## WORK TO COMPLETE
Start with the first line of the records below. Output each line exactly, ending with the one that contains "Nimes (391, 214)".
### MATERIAL SHOWN
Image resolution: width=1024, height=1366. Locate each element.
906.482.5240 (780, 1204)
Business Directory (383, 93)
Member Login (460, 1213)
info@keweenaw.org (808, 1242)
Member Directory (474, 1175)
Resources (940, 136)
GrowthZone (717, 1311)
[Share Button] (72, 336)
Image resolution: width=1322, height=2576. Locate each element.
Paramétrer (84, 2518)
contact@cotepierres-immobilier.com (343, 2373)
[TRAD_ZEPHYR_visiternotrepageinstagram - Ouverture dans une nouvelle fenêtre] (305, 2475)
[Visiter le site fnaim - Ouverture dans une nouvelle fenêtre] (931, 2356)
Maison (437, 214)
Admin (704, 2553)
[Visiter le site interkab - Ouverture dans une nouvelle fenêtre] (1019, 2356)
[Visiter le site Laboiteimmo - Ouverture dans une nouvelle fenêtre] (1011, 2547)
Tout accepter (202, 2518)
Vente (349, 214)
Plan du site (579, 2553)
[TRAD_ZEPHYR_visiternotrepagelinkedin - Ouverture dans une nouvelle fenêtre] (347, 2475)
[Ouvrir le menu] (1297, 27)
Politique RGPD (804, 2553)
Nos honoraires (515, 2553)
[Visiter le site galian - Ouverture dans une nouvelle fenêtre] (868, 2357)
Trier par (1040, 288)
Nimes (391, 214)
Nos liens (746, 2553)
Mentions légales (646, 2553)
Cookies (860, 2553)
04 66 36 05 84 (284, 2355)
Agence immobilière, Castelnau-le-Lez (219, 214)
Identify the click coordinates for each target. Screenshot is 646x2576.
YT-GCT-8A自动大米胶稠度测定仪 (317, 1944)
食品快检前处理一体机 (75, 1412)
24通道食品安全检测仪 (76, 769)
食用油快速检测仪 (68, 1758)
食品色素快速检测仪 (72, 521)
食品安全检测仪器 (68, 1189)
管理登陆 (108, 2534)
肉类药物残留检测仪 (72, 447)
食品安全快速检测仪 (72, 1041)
######
## ANSWER SECTION
Image resolution: width=1024, height=1366. Locate each element.
906.482.5240 (780, 1204)
Business Directory (383, 93)
Member Login (460, 1213)
info@keweenaw.org (808, 1242)
Member Directory (474, 1175)
Resources (940, 136)
GrowthZone (717, 1311)
[Share Button] (72, 336)
Image resolution: width=1322, height=2576. Locate each element.
Paramétrer (84, 2518)
contact@cotepierres-immobilier.com (343, 2373)
[TRAD_ZEPHYR_visiternotrepageinstagram - Ouverture dans une nouvelle fenêtre] (305, 2475)
[Visiter le site fnaim - Ouverture dans une nouvelle fenêtre] (931, 2356)
Maison (437, 214)
Admin (704, 2553)
[Visiter le site interkab - Ouverture dans une nouvelle fenêtre] (1019, 2356)
[Visiter le site Laboiteimmo - Ouverture dans une nouvelle fenêtre] (1011, 2547)
Tout accepter (202, 2518)
Vente (349, 214)
Plan du site (579, 2553)
[TRAD_ZEPHYR_visiternotrepagelinkedin - Ouverture dans une nouvelle fenêtre] (347, 2475)
[Ouvrir le menu] (1297, 27)
Politique RGPD (804, 2553)
Nos honoraires (515, 2553)
[Visiter le site galian - Ouverture dans une nouvelle fenêtre] (868, 2357)
Trier par (1040, 288)
Nimes (391, 214)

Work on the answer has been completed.